**Job:** Swap "Load Example" for "Run Example" in the lines from the start of the records through the line containing "487x411 pixels. pos(315,176)", and reproduce them with all else unchanged. Leave the pictures out.

* begin Record extracts *

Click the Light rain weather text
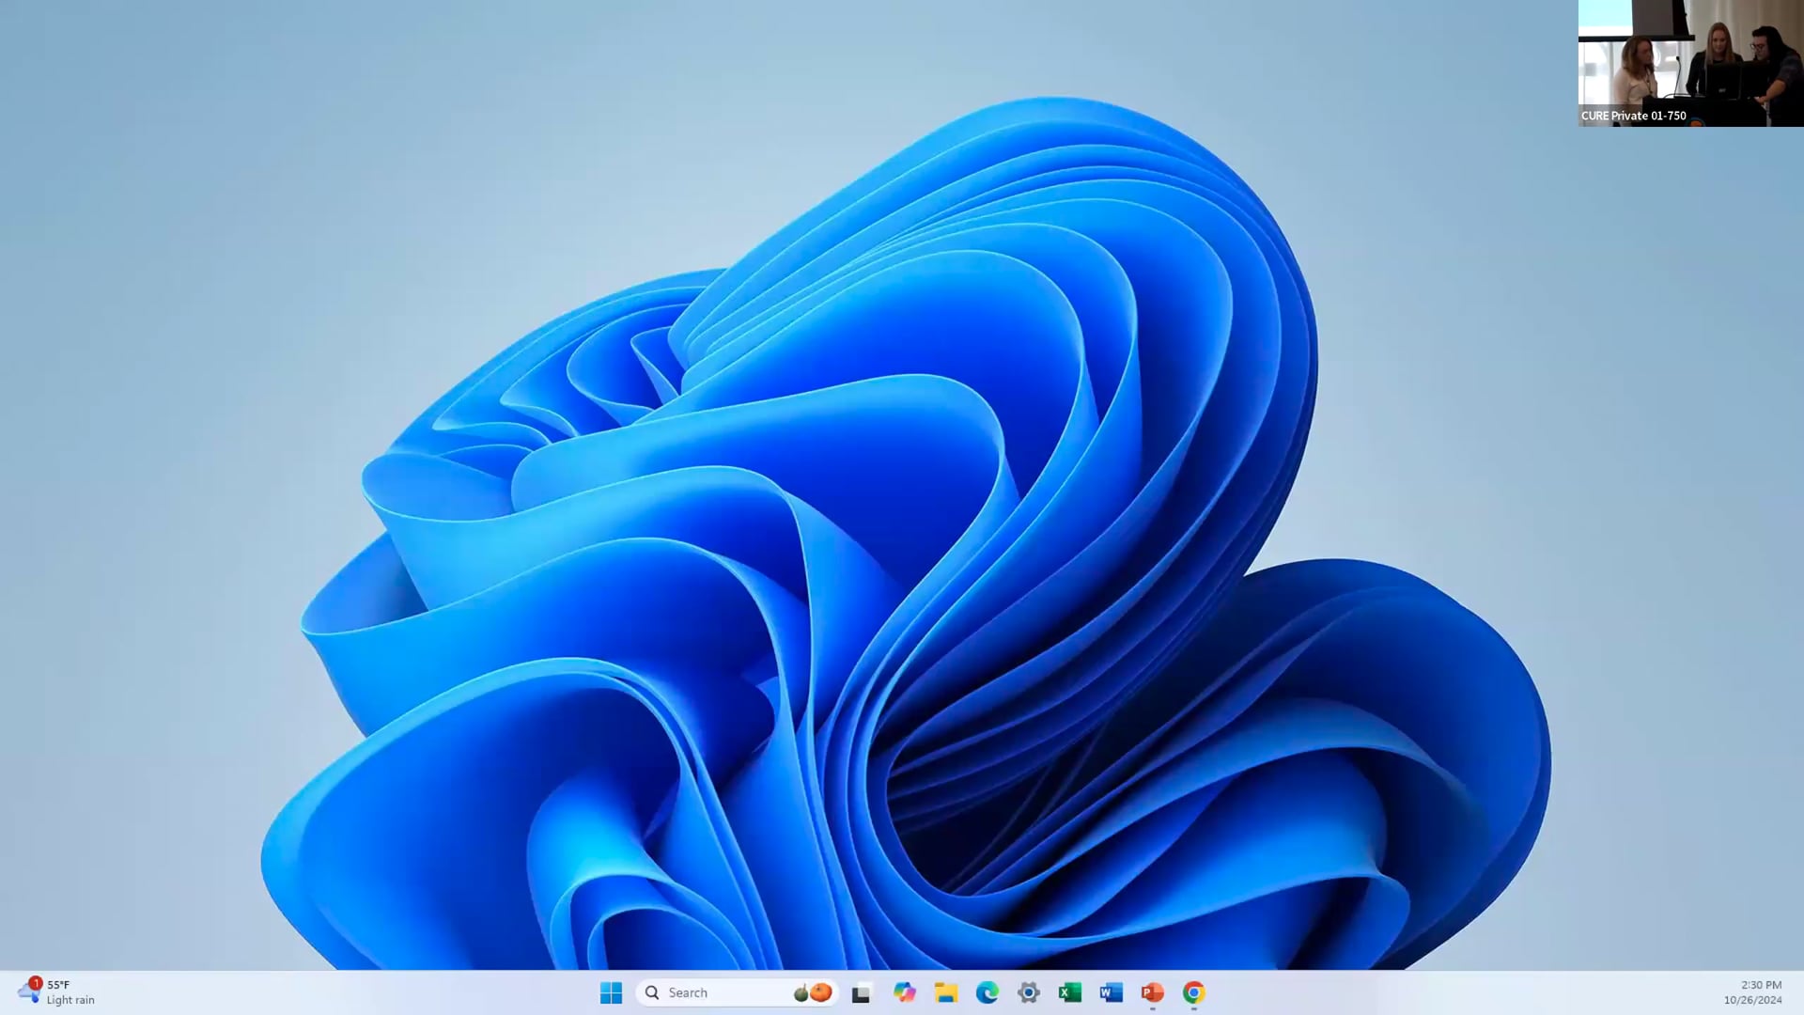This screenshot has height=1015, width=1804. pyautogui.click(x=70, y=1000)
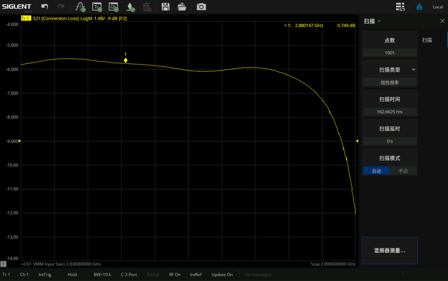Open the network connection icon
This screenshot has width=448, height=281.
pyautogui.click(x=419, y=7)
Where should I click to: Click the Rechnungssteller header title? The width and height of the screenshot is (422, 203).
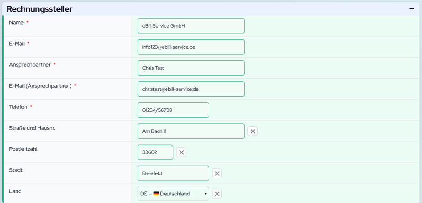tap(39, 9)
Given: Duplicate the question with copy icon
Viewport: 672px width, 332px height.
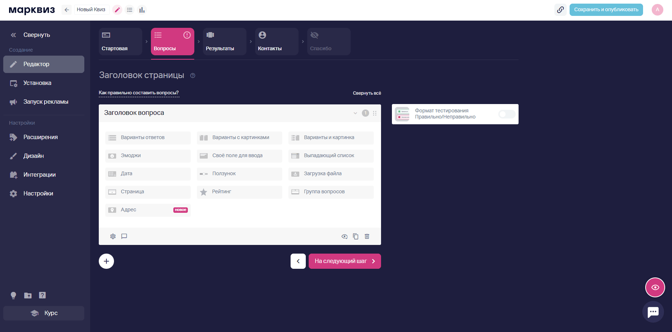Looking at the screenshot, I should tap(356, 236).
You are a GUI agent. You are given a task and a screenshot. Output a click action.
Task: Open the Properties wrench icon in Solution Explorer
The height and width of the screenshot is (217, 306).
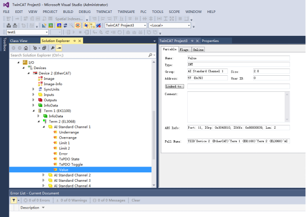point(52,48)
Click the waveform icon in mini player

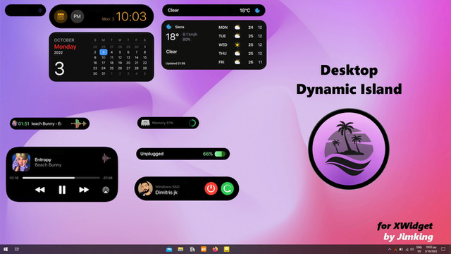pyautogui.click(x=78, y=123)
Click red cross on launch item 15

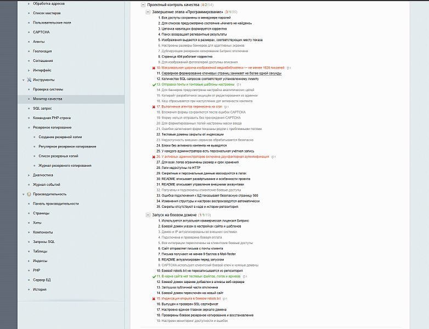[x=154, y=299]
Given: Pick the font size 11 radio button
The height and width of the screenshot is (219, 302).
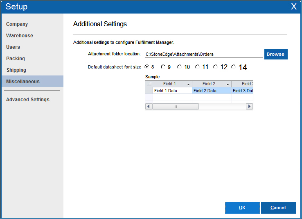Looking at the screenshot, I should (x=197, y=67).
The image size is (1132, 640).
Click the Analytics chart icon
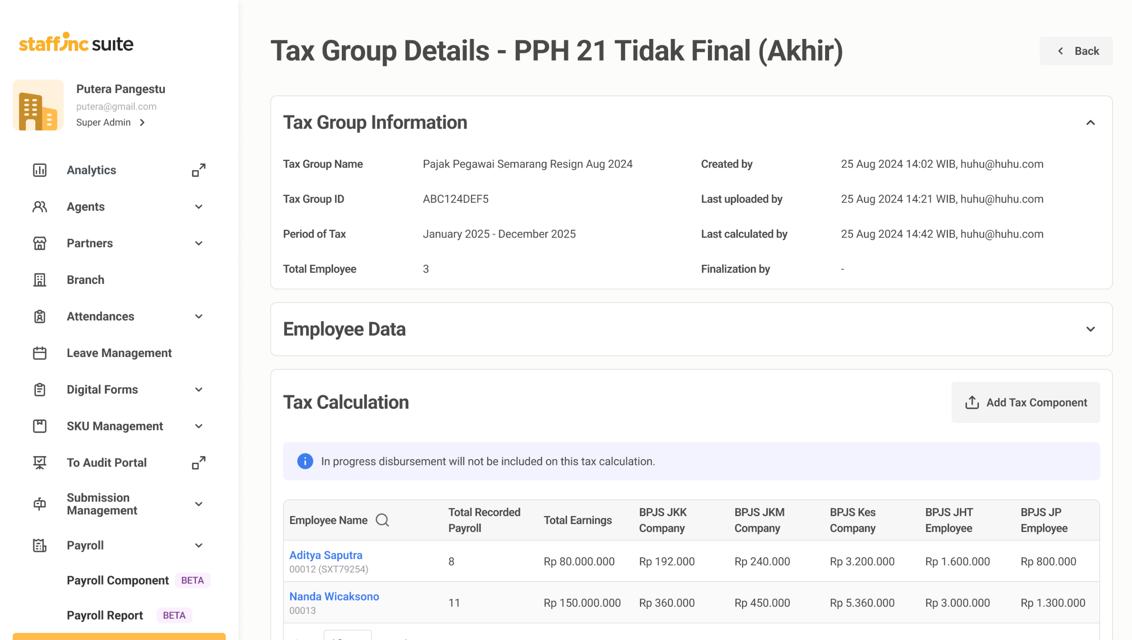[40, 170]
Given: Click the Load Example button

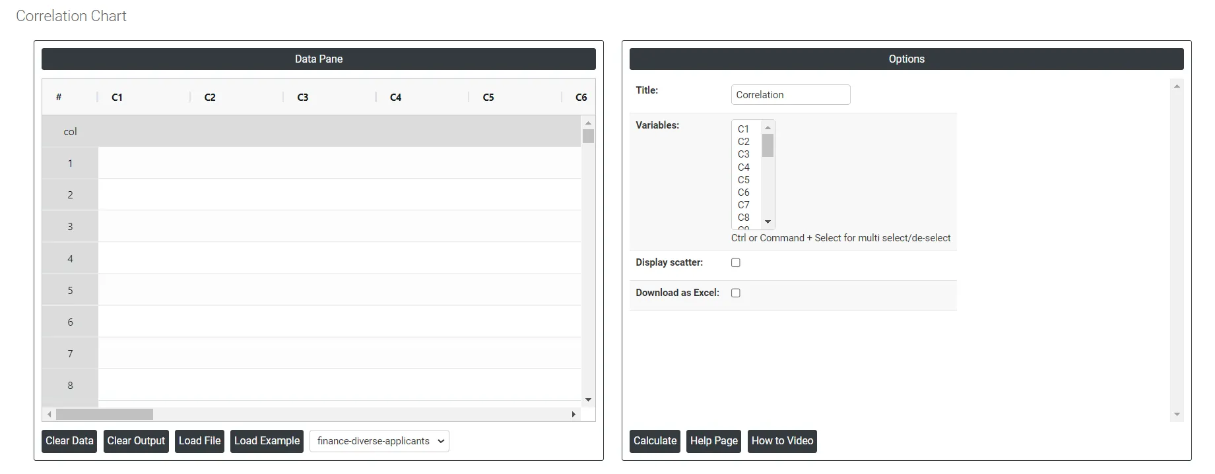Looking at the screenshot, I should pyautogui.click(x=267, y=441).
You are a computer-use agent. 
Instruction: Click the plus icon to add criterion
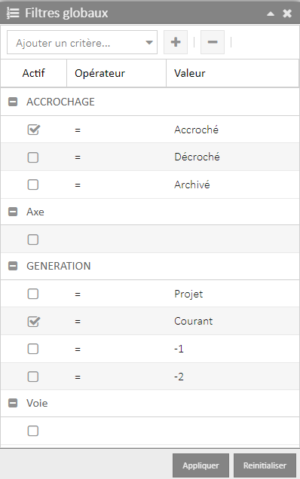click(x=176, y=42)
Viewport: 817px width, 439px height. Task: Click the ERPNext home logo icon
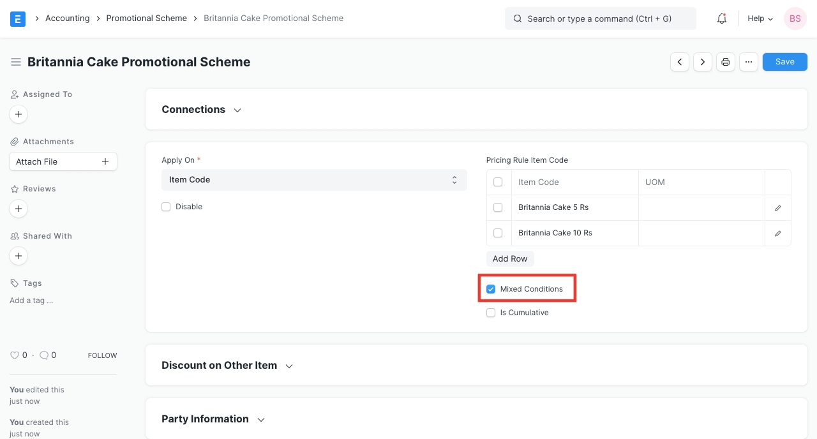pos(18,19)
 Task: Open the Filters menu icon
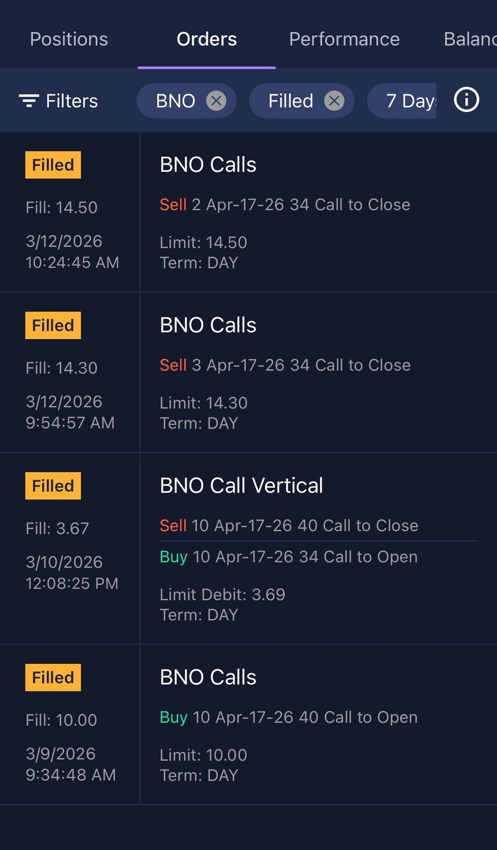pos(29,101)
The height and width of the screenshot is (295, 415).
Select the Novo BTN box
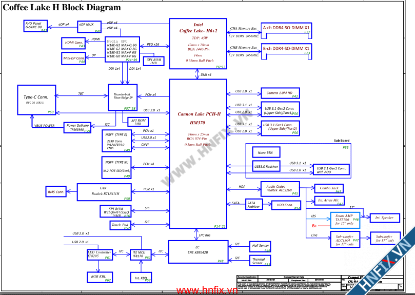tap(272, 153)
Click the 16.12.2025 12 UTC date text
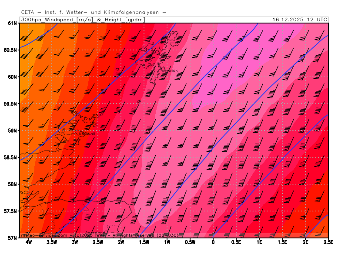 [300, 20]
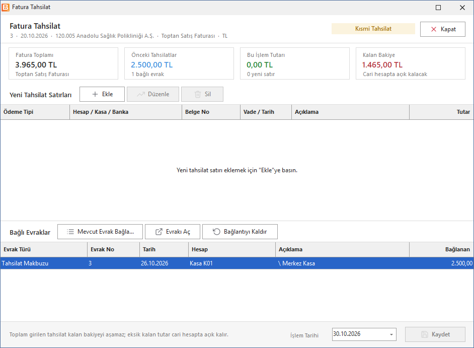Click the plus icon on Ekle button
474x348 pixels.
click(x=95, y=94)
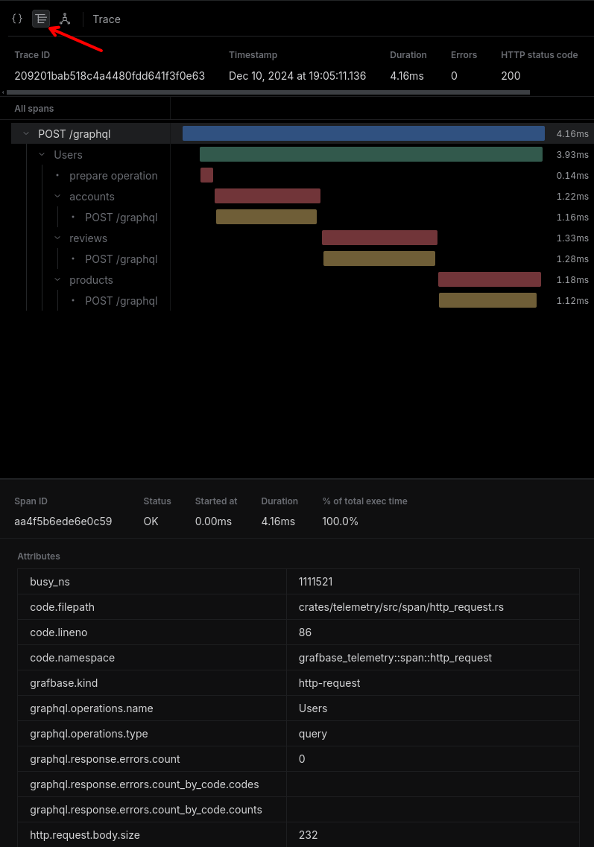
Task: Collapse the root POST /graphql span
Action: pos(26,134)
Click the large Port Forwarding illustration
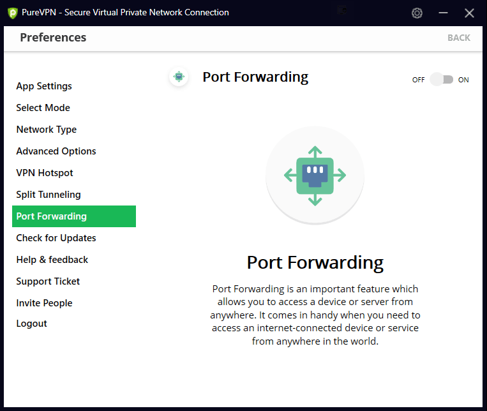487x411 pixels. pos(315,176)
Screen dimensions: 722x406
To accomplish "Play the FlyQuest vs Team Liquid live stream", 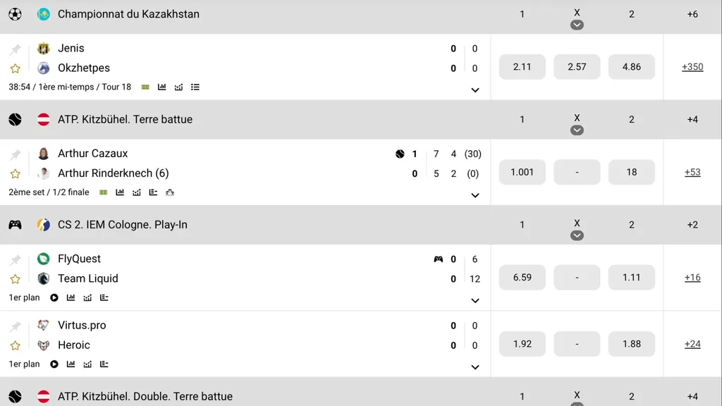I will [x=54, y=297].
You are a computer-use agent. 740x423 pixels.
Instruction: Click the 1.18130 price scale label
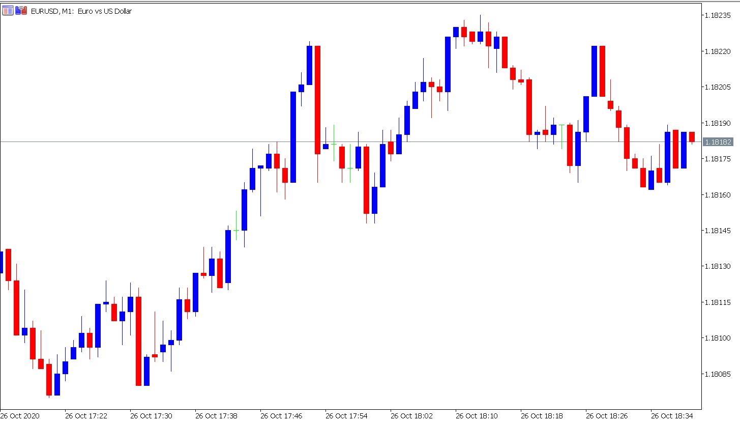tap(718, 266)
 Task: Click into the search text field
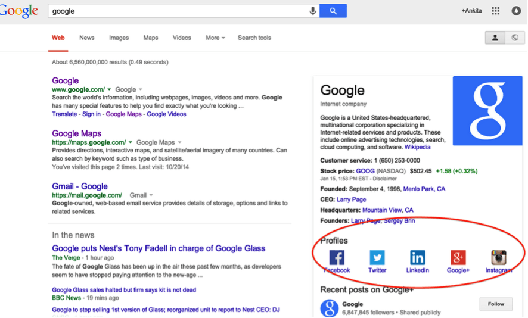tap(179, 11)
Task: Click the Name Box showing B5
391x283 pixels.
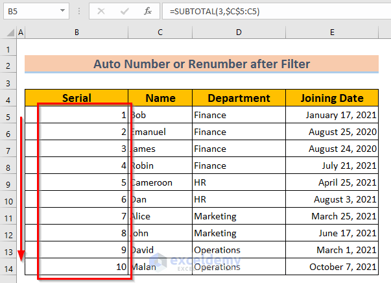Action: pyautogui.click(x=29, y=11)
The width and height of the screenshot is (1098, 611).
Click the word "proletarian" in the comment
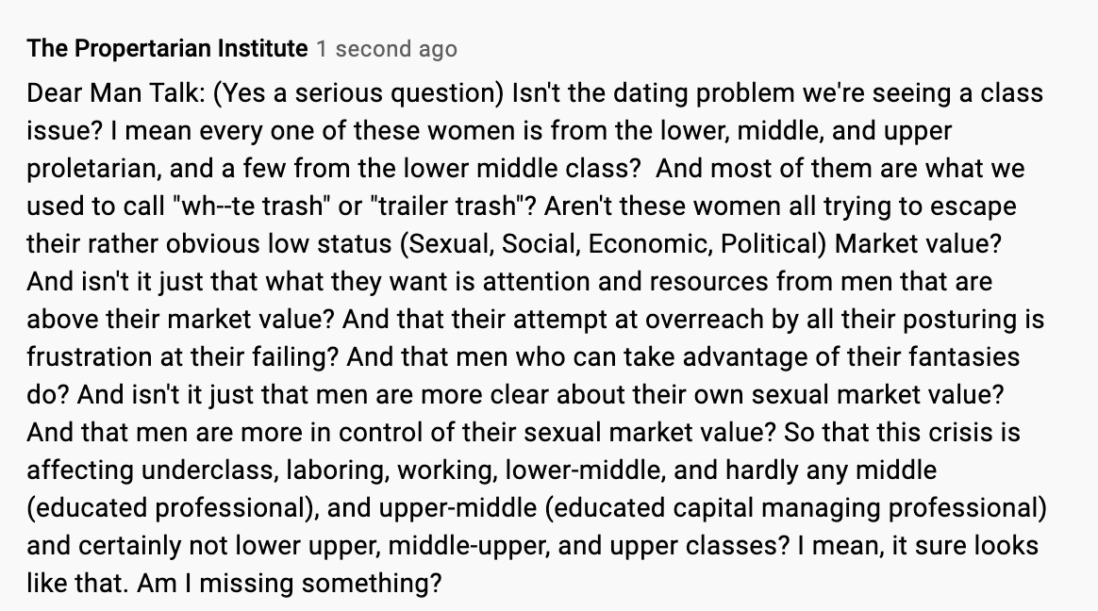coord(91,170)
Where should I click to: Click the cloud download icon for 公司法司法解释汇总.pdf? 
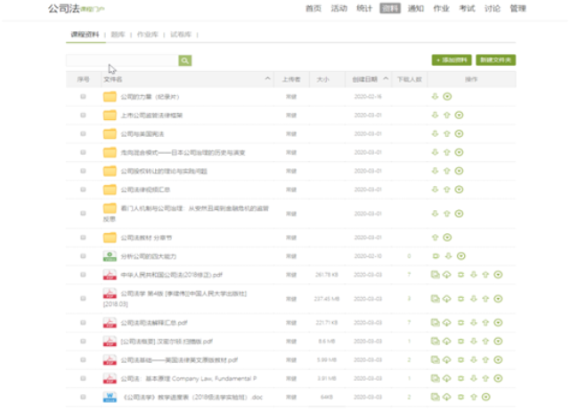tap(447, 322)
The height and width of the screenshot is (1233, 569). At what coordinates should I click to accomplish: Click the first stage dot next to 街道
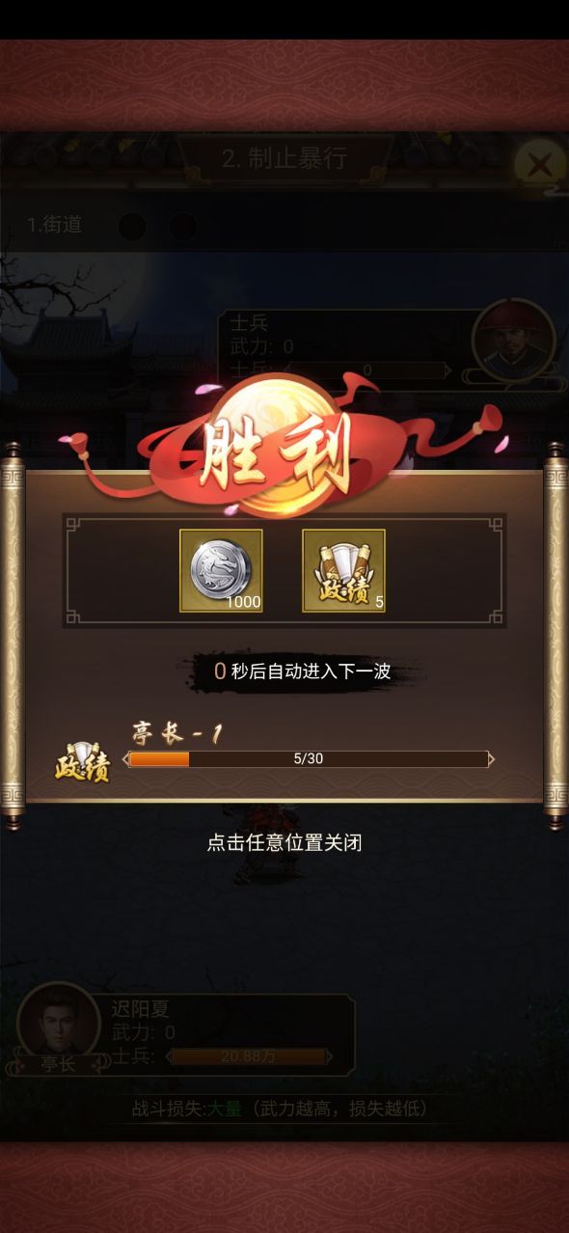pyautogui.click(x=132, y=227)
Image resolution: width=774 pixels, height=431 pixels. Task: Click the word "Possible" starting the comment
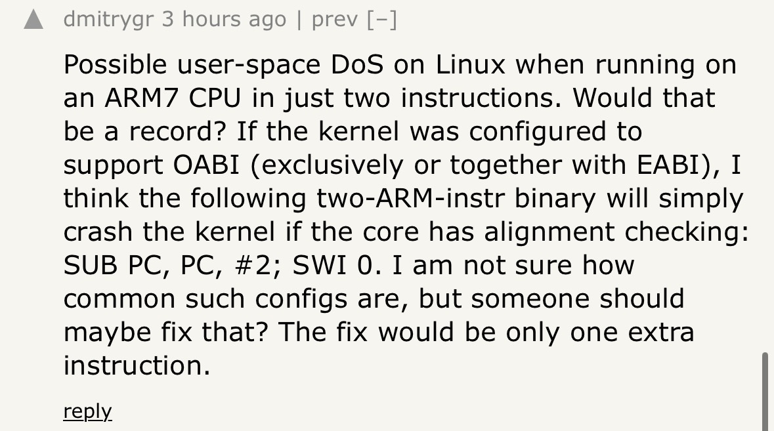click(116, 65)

* end Record extracts *

**Full solution:**
Click the Light rain weather text
This screenshot has height=1015, width=1804. pyautogui.click(x=70, y=1000)
Open the network connection icon
This screenshot has width=448, height=281.
pyautogui.click(x=419, y=7)
Where should I click to: Click the Rechnungssteller header title? The width and height of the screenshot is (422, 203).
tap(39, 9)
Given: Duplicate the question with copy icon
Viewport: 672px width, 332px height.
Looking at the screenshot, I should tap(356, 236).
You are a GUI agent. You are given a task and a screenshot. Output a click action.
Task: Open the Properties wrench icon in Solution Explorer
The height and width of the screenshot is (217, 306).
point(52,48)
Click the waveform icon in mini player

pyautogui.click(x=78, y=123)
Click red cross on launch item 15

[x=154, y=299]
Given: Pick the font size 11 radio button
The height and width of the screenshot is (219, 302).
Looking at the screenshot, I should (x=197, y=67).
The image size is (1132, 640).
Click the Analytics chart icon
[40, 170]
Given: Click the Run Example button

Looking at the screenshot, I should pyautogui.click(x=267, y=441).
You are a computer-use agent. 
Instruction: Click the plus icon to add criterion
click(x=176, y=42)
Viewport: 817px width, 439px height. Task: Click the ERPNext home logo icon
pos(18,19)
 Task: Open the Filters menu icon
pos(29,101)
The height and width of the screenshot is (295, 415).
Select the Novo BTN box
tap(272, 153)
Click the 16.12.2025 12 UTC date text
 [300, 20]
Click the plus icon on Ekle button
474x348 pixels.
click(x=95, y=94)
Task: Collapse the root POST /graphql span
Action: pos(26,134)
Click the large Port Forwarding illustration
487x411 pixels. pos(315,176)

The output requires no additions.